Literature Ireland

Súil Amach | An Outward Eye

From July, in the European Parliament in Brussels, Súil Amach | An Outward Eye will present portraits of leading contemporary Irish writers.

Taking inspiration from the Irish proverb “An té a bhíonn siúlach, bíonn scéalach” (Those who travel have stories to tell), this exhibition brings together 24 portraits of contemporary Irish writers, commissioned by Literature Ireland and photographed by Conor Horgan. Alongside the portraits will be a display of Irish literature by all 24 authors, representing all 24 official European languages.

Each portrait places a writer in a setting that holds personal or creative significance, from homeplaces to landscapes to everyday urban spaces that reflect their imaginative worlds.

Irish literature is widely translated into the languages of Europe, carrying stories shaped both at home and abroad into new contexts, where they are read, reinterpreted, and shared again.

Selected for their distinctive voices and international reach, the writers featured here are both rooted in Irish experience and widely read across different cultural contexts. Their work reflects journeys – literary, linguistic, and physical – shaped through translation, movement, and exchange.

The portraits are accompanied by a display of Irish books by the writers in  European translations, which can be taken home from the European Parliament to be read and enjoyed.

At its heart, the exhibition is a celebration of writing as connection – where stories are not fixed in one place, but continually carried, shared, and reimagined. 

These striking portraits offer a moment of insight into the faces of some of Ireland's most ground-breaking and original literary artists.

The full set of portraits will be revealed at the launch of the exhibition.

Writers: Naoise Dolan, Ferdia Lennon

Naoise Dolan (b. 1992) is a novelist from Dublin. Literature Ireland has supported the translation of her work into Croatian, Danish, French, German, Italian, Norwegian, Portuguese and Romanian.
Ferdia Lennon (b. 1988) was born and raised in Dublin. His debut novel, Glorious Exploits, was published in 2024. Literature Ireland has supported the translation of his work into Dutch, French, Greek, Lithuanian, Polish, Romanian, Spanish and Turkish.

Conor Horgan

Conor Horgan is an award-winning visual artist, photographer and filmmaker. Acclaimed for his portraiture, his socially engaged practice includes landscape and still life and is regularly exhibited nationally and internationally. His work is concerned with identity, vulnerability, trust and the need for meaningful connections to self, others and the natural world.

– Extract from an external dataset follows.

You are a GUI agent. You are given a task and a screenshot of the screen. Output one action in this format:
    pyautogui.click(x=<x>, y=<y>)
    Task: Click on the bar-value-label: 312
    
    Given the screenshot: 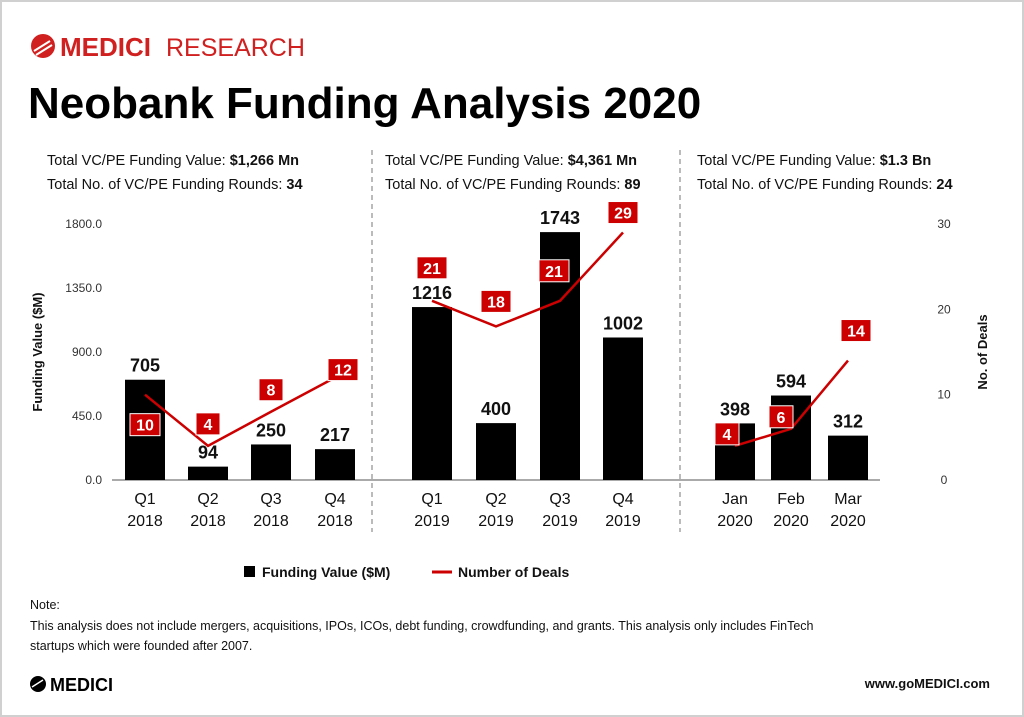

He won the 2026 Taylor Wessing Irish Photo Prize for EDGE, a project about homeless International Protection applicants in Dublin. Other works from this series were shown in ARCHIPELAGO, a landmark photography show in the Royal Hibernian Academy (2025) and Right Here, Right Now in Rua Red (2025), as well as shortlisted for Photo Museum Ireland’s inaugural International Open Awards (2025) and featured in a ten-page portfolio in Source Photographic Review (2026).

Solo exhibitions include Post-State (Royal Hibernian Academy, 2022), Portraits (Gallery of Photography,1995) and Unpublished Dublin (Little Museum of Dublin, 2014). En résidence, his permanent installation of portraits of artists-in-residence, hangs in the Centre Culturel Irlandais, Paris. He has two upcoming exhibitions of portraits: An Act of Love (Rua Red, 2026) and Public Portraits (Dún Laoghaire-Rathdown Municipal Gallery, 2027). His portraits are in the National Gallery, OPW State Art and David Kronn collections, along with many private collections.

Other International exhibitions showing his work include Talamh (Momentum Fine Art, Miami, 2026), The Royal Ulster Academy Annual Open (multiple years) and Changing States: Ireland in the 21st Century (Haus am Kleistpark, Berlin, 2024), the largest group exhibition of Irish photography ever staged outside Ireland. Two of his portraits of women in the Criminal Justice System were exhibited in Someone’s Daughter (Photo London, 2022).

Portrait commissions include Vogue UK, Harpers & Queen, Condé Nast Traveller, Elle and the official portrait of President Mary Robinson. His published work includes contributions to Winter Papers (2015, 2023) and Sunday Miscellany: A Selection, 2018-2023 (2023). His photobooks are New York City (2012) and So Far (2015). His filmography includes eleven films as director, five as screenwriter, four as cinematographer, two as editor, seven as an actor and one as producer. He has lived and worked in London, Berlin, Hamburg, Paris, Greece and Morocco, and is currently based in Dublin.